Dimension Five: Competitive Positioning and Moat Trajectory

As we described in our moat essay above, this dimension evaluates whether the company is building genuine competitive defensibility through proprietary data, distribution advantages, or workflow depth. In our diligence process, we specifically map where the company sits today on the moat-building trajectory and where they expect to be in 24 months.

One important nuance: we evaluate moat trajectory, not current moat strength. A seed-stage company that does not yet have a strong moat but has a clear and plausible theory for how they will build one over the next two years is more interesting to us than a company with a compelling current competitive position that does not have a credible moat-building strategy. The former is executing against a thesis; the latter may be in a more precarious position than the current snapshot suggests.

Dimension Six: Timing and Market Readiness

The most commonly overlooked dimension in seed-stage diligence is timing. The history of technology investing is full of companies that had the right product for a market that was not yet ready, burned through their capital in the early market, and either failed or were acquired before they could benefit from the market adoption wave they anticipated. Being early is sometimes indistinguishable from being wrong.

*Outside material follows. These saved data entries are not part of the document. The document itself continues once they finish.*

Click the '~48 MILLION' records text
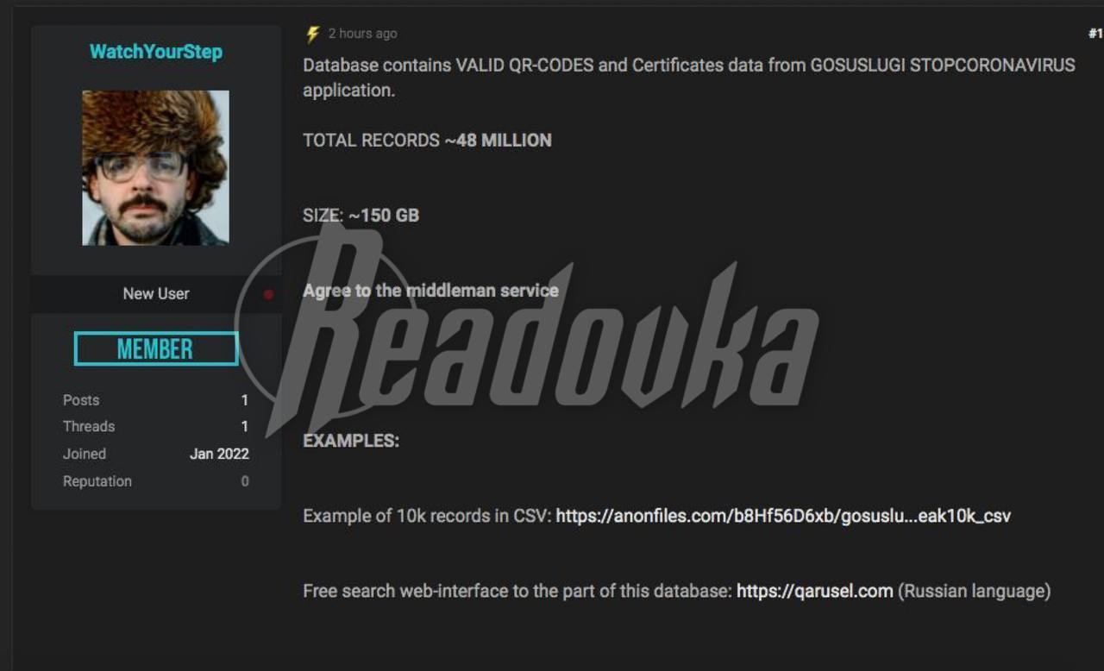 (x=498, y=141)
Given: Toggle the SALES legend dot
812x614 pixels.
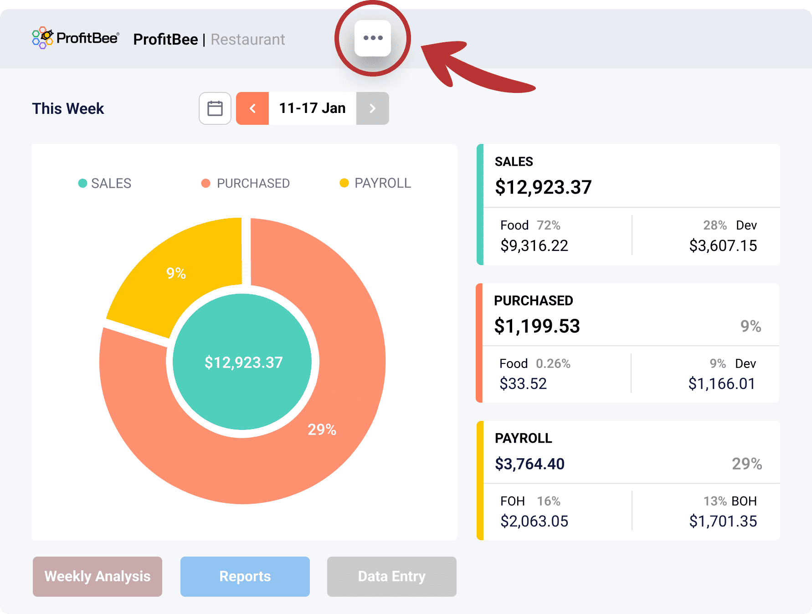Looking at the screenshot, I should 82,183.
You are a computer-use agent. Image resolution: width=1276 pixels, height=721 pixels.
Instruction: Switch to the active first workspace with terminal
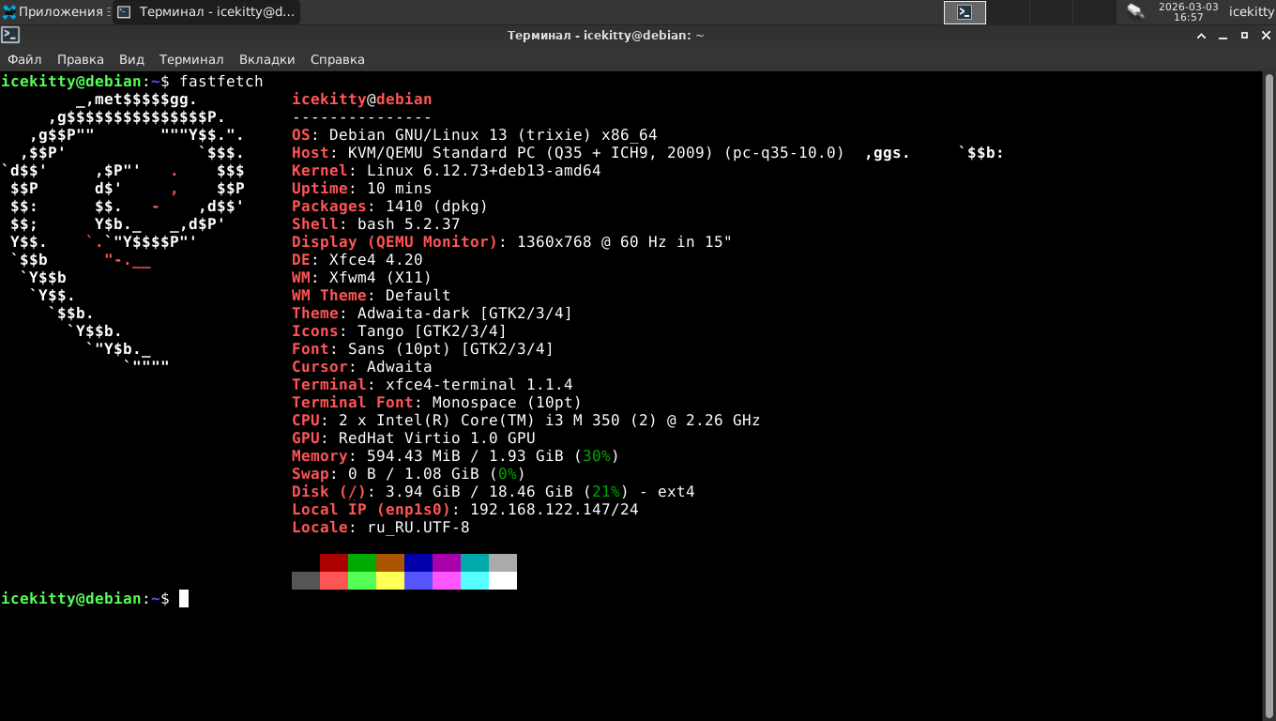click(x=965, y=12)
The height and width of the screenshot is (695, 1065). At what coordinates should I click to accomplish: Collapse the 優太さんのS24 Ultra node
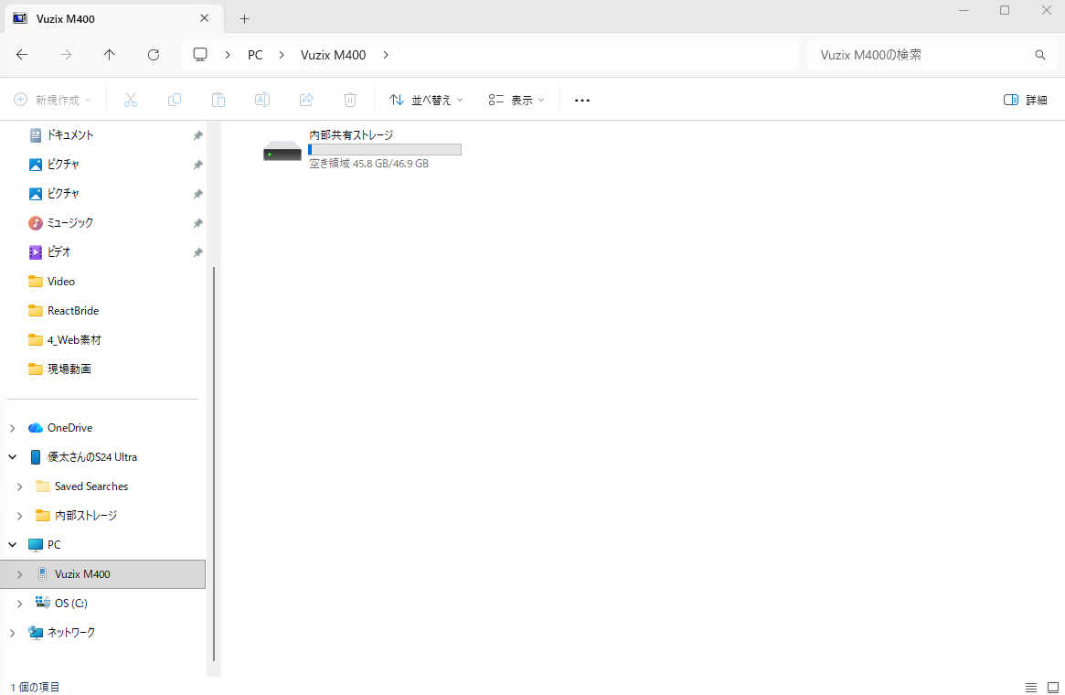(12, 457)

For AI application businesses, timing analysis requires evaluating both the AI capability trajectory and the enterprise adoption trajectory. The AI capability question is: are the foundation model capabilities required to deliver the product's value proposition available now, or does the product depend on capabilities that are 12 to 24 months away? Companies that are building against capabilities that do not yet reliably exist are taking an additional risk layer that most investors do not adequately price.

The enterprise adoption question is: have enterprise buyers in the target market reached the level of AI readiness -- security policies, procurement processes, technical infrastructure -- required to evaluate and adopt the product? Markets where enterprise buyers are sophisticated enough to go through a real procurement process are more attractive than markets where the product would need to educate buyers about AI capabilities before getting to a product evaluation.

How We Weight the Dimensions

We do not apply a fixed weighting to the six dimensions. The appropriate weighting depends on the stage of the company and the type of investment. For companies at the very early stage -- before product and before revenue -- team composition carries more weight because it is the primary available signal. For companies with product and early customer traction, product quality and business model evidence carry more weight because there is real data available.

One consistent pattern: a failing grade on any single dimension is almost always a deal-breaker, even when the other five dimensions are strong. A team with exceptional execution ability cannot overcome a market that is structurally too small. A brilliant product in a large market cannot overcome a business model with negative unit economics at scale. This is why our pass notes typically identify the single dimension that drove the pass rather than averaging across all six.

We are publishing this framework in the interest of transparency, not because we think it is the only valid approach to seed-stage AI diligence. Different investors weight different things, and some of the best seed-stage investments in history would have failed our framework at the time of initial investment. Frameworks are useful tools for organizing thinking, not algorithms for making decisions. The judgment required to apply this framework well comes from the operating experience our partners have accumulated -- not from the framework itself.

Marcus Chen is the Managing Partner of Orbit AI. He previously served as CEO of DataStream (acquired) and has been investing in early-stage AI companies since 2019. This article represents his personal views and should not be construed as investment advice or as a complete description of Orbit AI's investment process.